Conformity is unfortunately the focus of society!

This is why everything has gotten to this point.
 
Very scary. I know!!! The neuro cogs and shrinks are all over when you have TBI on top of autism. I am not on meds, and they are OK with that. But they are more than ready even though I am allergic to so many!!

I appreciate your posts, Nitro. The TBI totally altered the autism. I figured it out. For me, it's not the tbi anymore (well it is , but it's very slight. Mine was mTBI), but it had catastrophic effecfts on my autism. Or so THEY say. It may be that the autism effects the TBI come to think of it.

You help me think outside the box. Maybe the autism made it so my brain has a harder timje with the tbi! Either way, they work together and THEY do not get that. It's always one Dr for tbi and one for autism and no one connects them.

Fish oil to the rescue!!!

You just reminded me of something that I'm researching and testing on myself now.

There is some evidence that glutamate levels in the brain could be responsible for some negative autism traits.

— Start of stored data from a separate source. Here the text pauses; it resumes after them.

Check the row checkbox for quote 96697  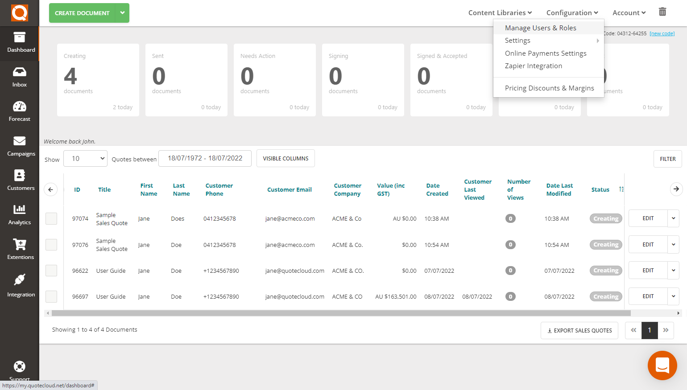click(51, 296)
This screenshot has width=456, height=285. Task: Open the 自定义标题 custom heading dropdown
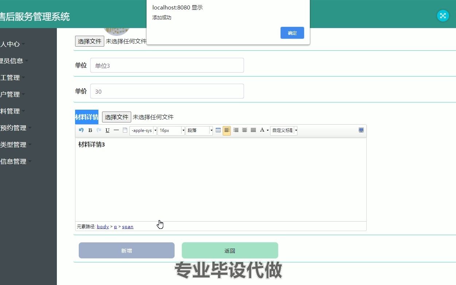click(x=284, y=130)
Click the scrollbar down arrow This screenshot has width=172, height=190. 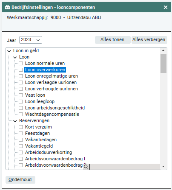point(163,166)
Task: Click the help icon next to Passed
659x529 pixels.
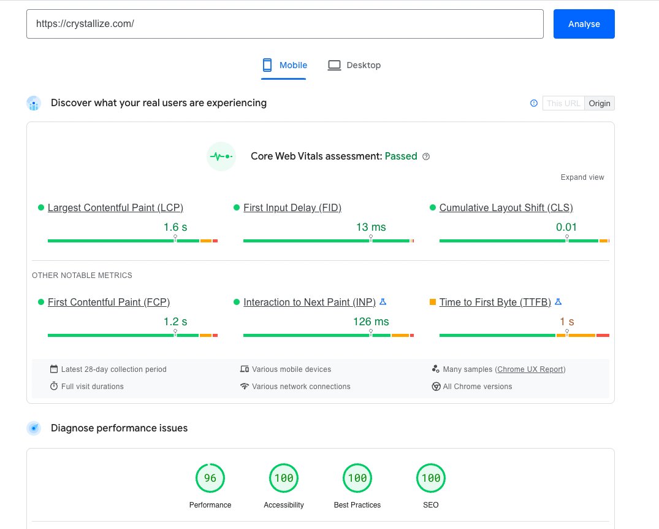Action: pyautogui.click(x=425, y=156)
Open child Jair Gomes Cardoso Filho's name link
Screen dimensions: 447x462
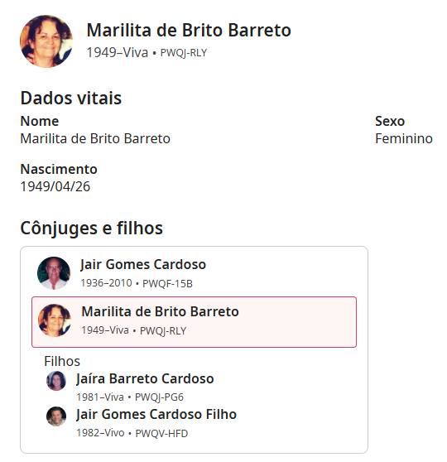(156, 414)
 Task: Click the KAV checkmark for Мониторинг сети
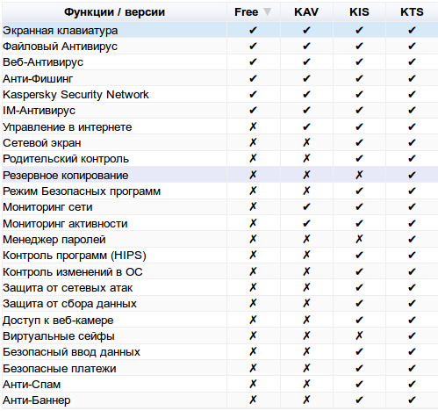coord(306,207)

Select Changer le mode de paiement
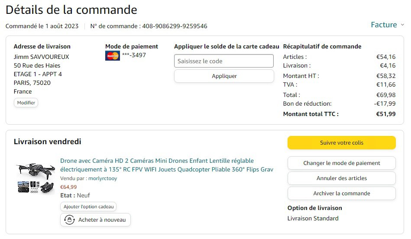341,163
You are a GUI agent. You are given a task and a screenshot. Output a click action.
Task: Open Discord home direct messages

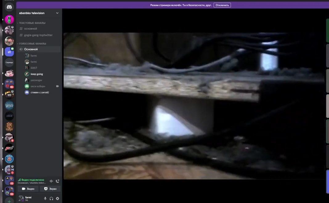pos(9,7)
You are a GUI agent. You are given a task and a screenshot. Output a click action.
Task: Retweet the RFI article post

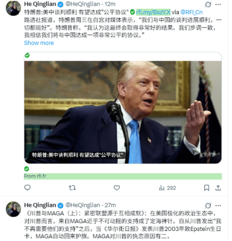[x=72, y=187]
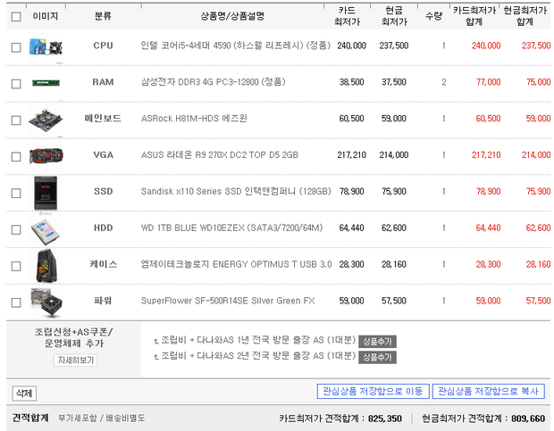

In addition to which, glutamate can spill into other brain regions from stroke or injury, causing more problems - a possible link between your issues.

Glutamate can be controlled by elevating GABA, and this can be done by supplementing taurine, and maybe gaba itself, amount other things. Check out the links I'll add later before taking anything as it's complex.

I started taking taurine last week to see if it could help with shutdown. It's too early to say for sure, but I feel great right now, and better than for a long time.

I'll dig out my references to back this up, and I'll blog about it once the dust settles.